わたしはロシアンフリークを自称してはいるものの、ロシア文化の裾野は広く、また奥行きもあるので
そう簡単に全体を見渡せるとは思っていない。
寧ろ、何かの機会に「こんなのもあるよ〜」と教えてもらったりすると、喜んで調べたり、探したりしてしまう。
表題のアレクサンドル・グラズノフという作曲家もその一人で、
昨日の土曜、立ち寄ったお店のイベントにてご紹介いただいた"Elegy"という曲が、
抑制が利きながらもあまりにロシア的だったので思わず「何という曲ですか」と尋ねたのだった。

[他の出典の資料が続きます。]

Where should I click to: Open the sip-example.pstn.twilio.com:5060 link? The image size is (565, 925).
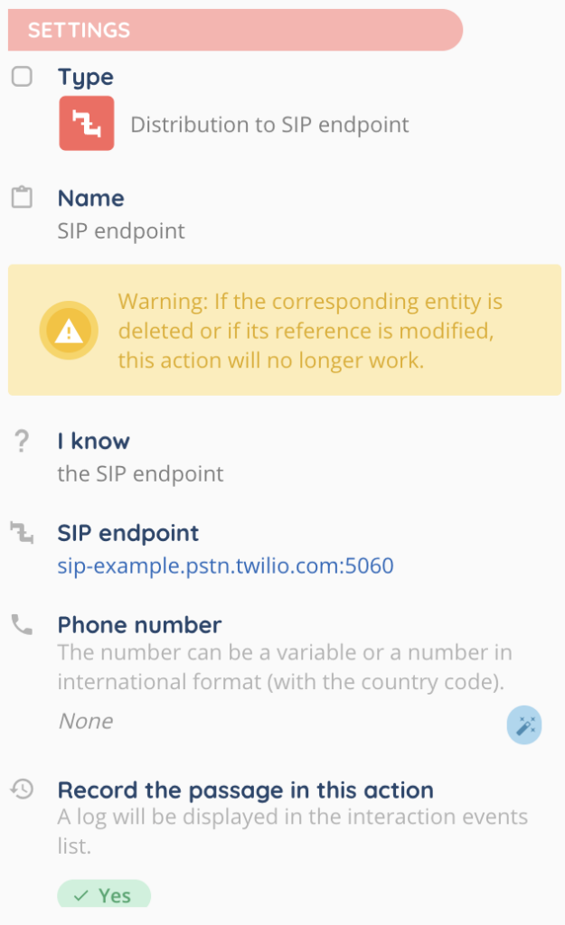coord(225,566)
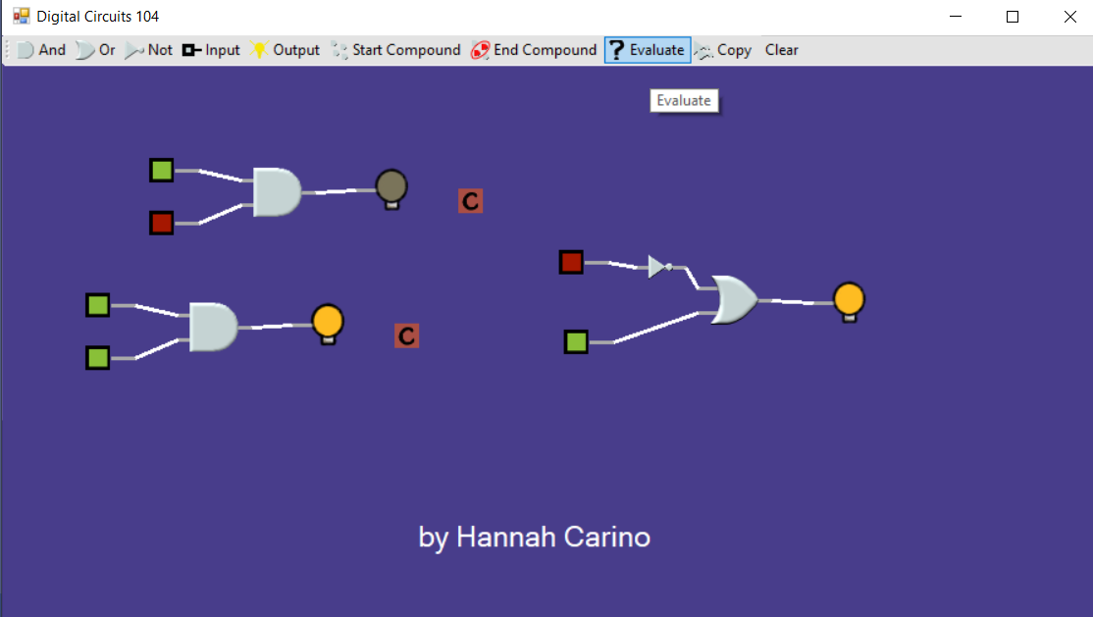Toggle the green input feeding the Or gate

[576, 342]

見せていただいたレコードのジャケットには、確か"Glasnow"と書かれていたので、
最初、単純に英語のアルファベットから翻字して検索してみたのだが、
よく考えれば"В(ヴェー)"の音が"W"で表記されているのだから、
それはおそらくドイツ語表記なんだろうと思わなければいけなかった(笑)。
道理でいくら探しても出て来ない、というので、もう一度気を取り直し、
"S"の音が濁るのを思い出しながら、とうとうグラズノフの解説に行き当たったのだった。
< 学生時代のゼミ教官が独文の研究者だったので、
例えばヤロスラフ・サイフェルトを「ザイフェルト」と発音されていた
グラズノフの解説は
こちらをご覧いただくとして、
実際の音源を探すのは、慣れたジャズやポピュラーではなかったせいもあって、なかなか大変だった。
キリル文字ならともかく、英米表記だと常に頭の中で音を出してみないとそれにつながりにくい。
結局、ロシア作曲家コーナーの箱から1枚抜き取ったのが下のワルツ集だ。
前のオーナーのところではあまり可愛がられていなかったのか、埃が酷かったものの、洗ってみれば新品同様。
聴けば聴いたで、500円でおつりがきたのが申し訳ないぐらい、
艶やかで軽やかな音の立ち上がりに思わず手を叩いてしまう。
クラシックは音楽を習っていた頃、半ば押し付けられるようにして聞いたせいか、
自分の棚を眺めてみても、そのソフトの数は全体の1割にもいかない感じだ。
そういえば、話は脱線するが、ペテルブルクの墓地でチャイコフスキーの墓に参ったとき、
同様の日本人が多いのか、管理人の方から
「貴女のお国でグリンカの人気が無さそうなのが残念だ」と話しかけられたことを思い出した。
墓に供えられた花束の数をバロメーターにしての発言だったと思うが、
そういえば同じプーシキンでも『エフゲーニ・オネーギン』は何度聴いたかわからないほどなのに、
当時『ルスランとリュドミラ』は観たこともなければ手元にソフトの1枚も持っていなかった。
その音楽を手に取って聴いてみるのは、とどのつまりきっかけの有る無しによるところが大きいと思う。
CD店やレコード店に出かけても、それこそ膨大な数のタイトルが並んでいるし、
その中から1、2枚選ぶというのは案外面倒で厄介なことだ。
先日の土曜もいつものお店で閉店時間を過ぎているというのについ長居させていただいたが、
先のグラズノフではないが、道しるべを貰えるチャンスはとてもありがたい。
縦横無尽に音楽をむさぼっていくほど性根が据わっていないわたしなので、
そんなとっかかりを上手く得ていけたらと思う。
新しい出会いを楽しみにして―。